Fire Logic by Laurie J. Marks (Small Beer Press, 2014) is a relationship- and culture-driven fantasy novel featuring all the things you wish you found in classic fantasy novels. Women, women, and more women! Like, maybe even a percentage as high as in the real world! Lesbian women, gay men, and sweet and tender same-sex romance! (Also hetero romance, but it isn’t in the forefront.) Sex-positive females! Pregnant women having adventures! Mothers having adventures! Magic! Sword fights! Magic sword fights! Ok, so you’ve already read a couple of magic sword fights. But were they between two women? Two non-heterosexual women with three-dimensional personalities and magical powers? My money’s on “not in recent memory.”
If you are looking for well-written, not-at-all-bloated (I was actually startled by Marks’ choice to skip over long, dull events in order to stick to the action), female-authored fantasy featuring interesting and varied female characters THEN LOOK NO FURTHER.
It says a lot about the state of the fantasy genre in general that I need to mention any of this at all.
It says a lot about the state of the fantasy genre that I literally cannot remember ever reading a fantasy book with this many women in it.
I ended up with a digital copy of Fire Logic when Erika wrote a feature about Small Beer Press at the beginning of the year.

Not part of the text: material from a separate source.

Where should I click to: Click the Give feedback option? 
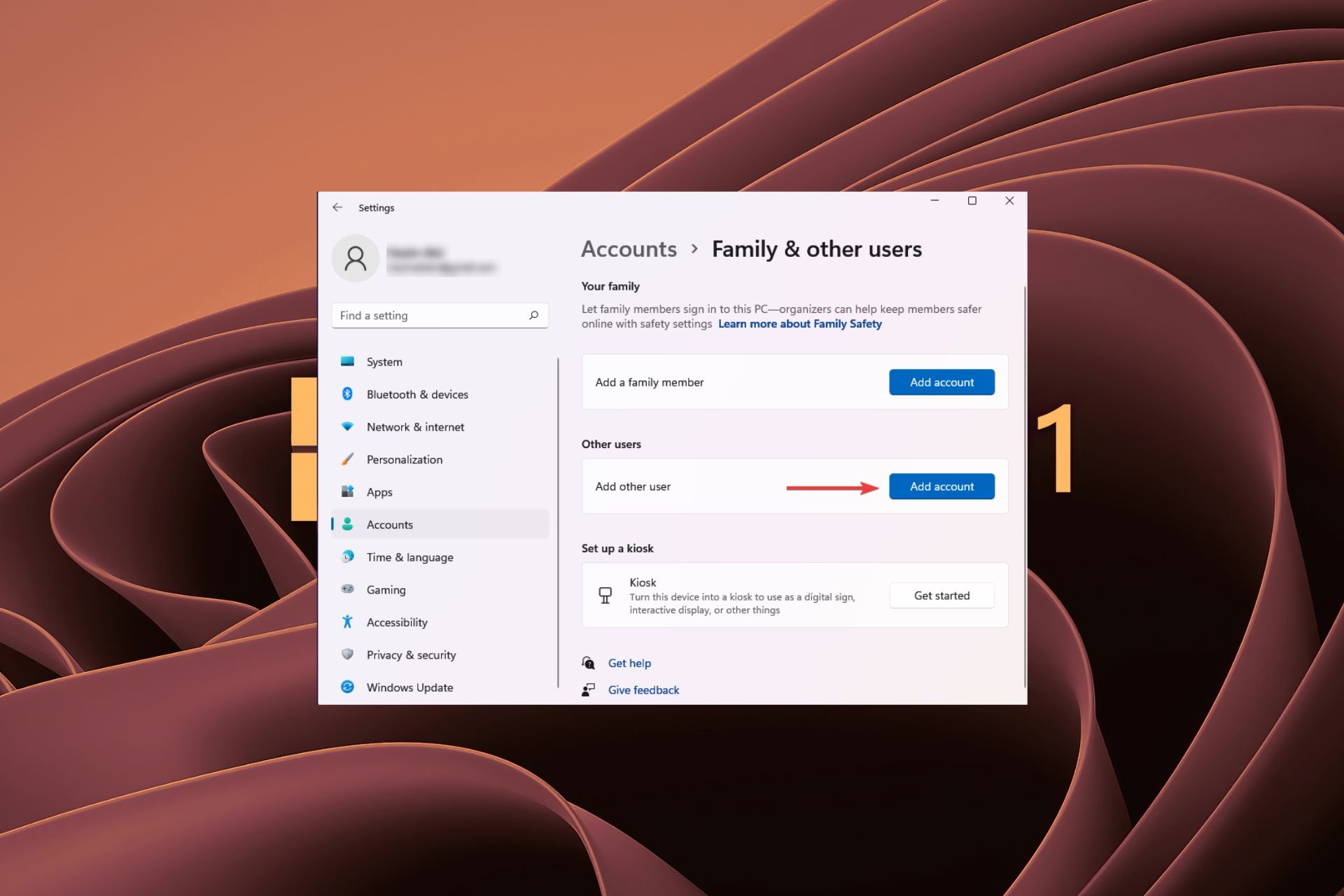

We both planned to review a few Small Beer books in conjunction with the feature, but, cough, I have been slow to bat. Fire Logic was a title I chose because it looked like something I wouldn’t normally seek out. In the name of horizon expansion. Which also explains why it took me so long to get to it.
But the opener drew me in with talk of scholars worshiping (metaphorically) books in libraries, then BAM political upheaval, the world is thrown into chaos, and all sorts of interesting points about cross-cultural communication. Zanja, a warrior and sort-of diplomat, is very focused on how cultural knowledge aids communication between groups of people, and as she is our narrator for the majority of the book, so are we. (Thus the descriptor “culture-driven” above.) A war is on because some assholes have sailed in and occupied the country and also because of internal upheaval and a dash of betrayal, but spoiler law prohibits me from telling you about that.
Zanja is also something called a fire blood, which means she can sort of magically figure things out about people just by staring at them for a while, or something. The magic was never completely explained, but this worked well as an immersive factor: the magic is everyday for the characters and so the magic is presented as everyday to the reader. I would like to personally thank Ms. Marks for not infodumping. If Patrick Rothfuss had written this book it would have been 600 pages long (it was 330).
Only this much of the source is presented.